Description of the task => The entries below are to be repeated exactly as they stand.

Material for the task =>
[Start of Attachment]
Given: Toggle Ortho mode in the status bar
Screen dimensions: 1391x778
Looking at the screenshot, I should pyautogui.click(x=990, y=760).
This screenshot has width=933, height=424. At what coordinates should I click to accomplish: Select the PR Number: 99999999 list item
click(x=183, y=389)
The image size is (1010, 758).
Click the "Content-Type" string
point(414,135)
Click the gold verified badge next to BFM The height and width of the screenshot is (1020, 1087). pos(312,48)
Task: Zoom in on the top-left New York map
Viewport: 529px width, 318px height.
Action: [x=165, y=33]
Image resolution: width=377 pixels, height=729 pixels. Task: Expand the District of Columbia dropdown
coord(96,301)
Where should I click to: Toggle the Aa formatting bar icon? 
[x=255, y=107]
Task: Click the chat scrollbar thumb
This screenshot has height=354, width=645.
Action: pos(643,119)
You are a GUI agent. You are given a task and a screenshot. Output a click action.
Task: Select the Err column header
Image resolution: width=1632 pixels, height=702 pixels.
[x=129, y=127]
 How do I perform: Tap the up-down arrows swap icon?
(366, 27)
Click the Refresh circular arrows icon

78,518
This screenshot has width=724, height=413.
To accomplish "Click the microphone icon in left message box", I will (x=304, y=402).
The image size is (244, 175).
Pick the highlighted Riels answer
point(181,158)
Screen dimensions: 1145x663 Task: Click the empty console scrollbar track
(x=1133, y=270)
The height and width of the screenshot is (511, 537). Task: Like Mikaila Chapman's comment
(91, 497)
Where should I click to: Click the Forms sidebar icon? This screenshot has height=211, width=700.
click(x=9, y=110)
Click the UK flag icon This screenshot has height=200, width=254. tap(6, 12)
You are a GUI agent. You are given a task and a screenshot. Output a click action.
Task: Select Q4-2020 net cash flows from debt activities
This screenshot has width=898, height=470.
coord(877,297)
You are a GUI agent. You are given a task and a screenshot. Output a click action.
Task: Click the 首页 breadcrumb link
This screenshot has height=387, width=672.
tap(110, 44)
[End of Attachment]
Your response =>
Given: Toggle Ortho mode in the status bar
Screen dimensions: 1391x778
Looking at the screenshot, I should pyautogui.click(x=990, y=760).
This screenshot has width=933, height=424. At what coordinates should I click to accomplish: Select the PR Number: 99999999 list item
click(x=183, y=389)
The image size is (1010, 758).
Click the "Content-Type" string
point(414,135)
Click the gold verified badge next to BFM The height and width of the screenshot is (1020, 1087). pos(312,48)
Task: Zoom in on the top-left New York map
Viewport: 529px width, 318px height.
Action: [x=165, y=33]
Image resolution: width=377 pixels, height=729 pixels. Task: Expand the District of Columbia dropdown
coord(96,301)
Where should I click to: Toggle the Aa formatting bar icon? 
[x=255, y=107]
Task: Click the chat scrollbar thumb
This screenshot has height=354, width=645.
Action: pos(643,119)
You are a GUI agent. You are given a task and a screenshot. Output a click action.
Task: Select the Err column header
Image resolution: width=1632 pixels, height=702 pixels.
[x=129, y=127]
 How do I perform: Tap the up-down arrows swap icon?
(366, 27)
Click the Refresh circular arrows icon

78,518
This screenshot has width=724, height=413.
To accomplish "Click the microphone icon in left message box", I will (x=304, y=402).
The image size is (244, 175).
Pick the highlighted Riels answer
point(181,158)
Screen dimensions: 1145x663 Task: Click the empty console scrollbar track
(x=1133, y=270)
The height and width of the screenshot is (511, 537). Task: Like Mikaila Chapman's comment
(91, 497)
Where should I click to: Click the Forms sidebar icon? This screenshot has height=211, width=700.
click(x=9, y=110)
Click the UK flag icon This screenshot has height=200, width=254. tap(6, 12)
You are a GUI agent. You are given a task and a screenshot. Output a click action.
Task: Select Q4-2020 net cash flows from debt activities
This screenshot has width=898, height=470.
coord(877,297)
You are a GUI agent. You are given a task and a screenshot. Output a click action.
Task: Click the 首页 breadcrumb link
This screenshot has height=387, width=672.
tap(110, 44)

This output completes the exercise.